## DESCRIPTION OF THE TASK
Copy every one of the items below verbatim, keeping each character and line unchanged.

## RECORD EXTRACTS
********
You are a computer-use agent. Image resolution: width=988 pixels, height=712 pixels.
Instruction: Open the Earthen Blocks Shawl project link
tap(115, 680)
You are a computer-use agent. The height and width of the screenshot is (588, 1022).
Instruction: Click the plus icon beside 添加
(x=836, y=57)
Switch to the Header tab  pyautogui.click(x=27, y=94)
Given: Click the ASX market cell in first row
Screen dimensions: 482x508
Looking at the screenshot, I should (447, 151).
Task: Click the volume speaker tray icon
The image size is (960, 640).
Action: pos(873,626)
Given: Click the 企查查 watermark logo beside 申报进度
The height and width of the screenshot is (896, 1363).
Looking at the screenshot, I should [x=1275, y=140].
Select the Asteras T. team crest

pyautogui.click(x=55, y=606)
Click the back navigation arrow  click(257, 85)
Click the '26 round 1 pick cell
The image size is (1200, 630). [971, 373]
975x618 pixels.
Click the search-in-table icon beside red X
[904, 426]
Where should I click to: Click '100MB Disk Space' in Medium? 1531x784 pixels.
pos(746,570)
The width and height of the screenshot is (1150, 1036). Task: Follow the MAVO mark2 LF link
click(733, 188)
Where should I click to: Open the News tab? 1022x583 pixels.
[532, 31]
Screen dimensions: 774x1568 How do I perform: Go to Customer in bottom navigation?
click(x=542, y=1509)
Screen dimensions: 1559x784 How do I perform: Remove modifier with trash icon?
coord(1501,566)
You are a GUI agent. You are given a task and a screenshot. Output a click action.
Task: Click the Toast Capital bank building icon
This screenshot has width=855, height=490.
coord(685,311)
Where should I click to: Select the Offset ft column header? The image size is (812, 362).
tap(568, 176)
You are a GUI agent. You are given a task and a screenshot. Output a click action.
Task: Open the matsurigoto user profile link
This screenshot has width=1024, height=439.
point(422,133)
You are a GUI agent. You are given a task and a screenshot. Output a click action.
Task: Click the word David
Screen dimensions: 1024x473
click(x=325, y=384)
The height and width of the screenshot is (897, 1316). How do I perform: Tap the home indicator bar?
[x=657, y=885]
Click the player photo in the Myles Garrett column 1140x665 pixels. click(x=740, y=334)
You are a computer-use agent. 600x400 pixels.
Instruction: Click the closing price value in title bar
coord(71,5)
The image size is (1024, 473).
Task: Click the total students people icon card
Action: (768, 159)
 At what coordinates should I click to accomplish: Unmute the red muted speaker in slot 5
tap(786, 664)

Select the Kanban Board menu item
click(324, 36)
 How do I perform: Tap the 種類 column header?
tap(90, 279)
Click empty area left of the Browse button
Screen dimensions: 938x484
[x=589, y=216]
********
## OUTPUT FOR THIS EXERCISE
You are a computer-use agent. Image resolution: width=988 pixels, height=712 pixels.
Instruction: Open the Earthen Blocks Shawl project link
tap(115, 680)
You are a computer-use agent. The height and width of the screenshot is (588, 1022).
Instruction: Click the plus icon beside 添加
(x=836, y=57)
Switch to the Header tab  pyautogui.click(x=27, y=94)
Given: Click the ASX market cell in first row
Screen dimensions: 482x508
Looking at the screenshot, I should (447, 151).
Task: Click the volume speaker tray icon
The image size is (960, 640).
Action: pos(873,626)
Given: Click the 企查查 watermark logo beside 申报进度
The height and width of the screenshot is (896, 1363).
Looking at the screenshot, I should [x=1275, y=140].
Select the Asteras T. team crest

pyautogui.click(x=55, y=606)
Click the back navigation arrow  click(257, 85)
Click the '26 round 1 pick cell
The image size is (1200, 630). [971, 373]
975x618 pixels.
Click the search-in-table icon beside red X
[904, 426]
Where should I click to: Click '100MB Disk Space' in Medium? 1531x784 pixels.
pos(746,570)
The width and height of the screenshot is (1150, 1036). Task: Follow the MAVO mark2 LF link
click(733, 188)
Where should I click to: Open the News tab? 1022x583 pixels.
[532, 31]
Screen dimensions: 774x1568 How do I perform: Go to Customer in bottom navigation?
click(x=542, y=1509)
Screen dimensions: 1559x784 How do I perform: Remove modifier with trash icon?
coord(1501,566)
You are a GUI agent. You are given a task and a screenshot. Output a click action.
Task: Click the Toast Capital bank building icon
This screenshot has width=855, height=490.
coord(685,311)
Where should I click to: Select the Offset ft column header? The image size is (812, 362).
tap(568, 176)
You are a GUI agent. You are given a task and a screenshot. Output a click action.
Task: Open the matsurigoto user profile link
This screenshot has width=1024, height=439.
point(422,133)
You are a GUI agent. You are given a task and a screenshot. Output a click action.
Task: Click the word David
Screen dimensions: 1024x473
click(x=325, y=384)
The height and width of the screenshot is (897, 1316). How do I perform: Tap the home indicator bar?
[x=657, y=885]
Click the player photo in the Myles Garrett column 1140x665 pixels. click(x=740, y=334)
You are a computer-use agent. 600x400 pixels.
Instruction: Click the closing price value in title bar
coord(71,5)
The image size is (1024, 473).
Task: Click the total students people icon card
Action: (768, 159)
 At what coordinates should I click to accomplish: Unmute the red muted speaker in slot 5
tap(786, 664)

Select the Kanban Board menu item
click(324, 36)
 How do I perform: Tap the 種類 column header?
tap(90, 279)
Click empty area left of the Browse button
Screen dimensions: 938x484
[x=589, y=216]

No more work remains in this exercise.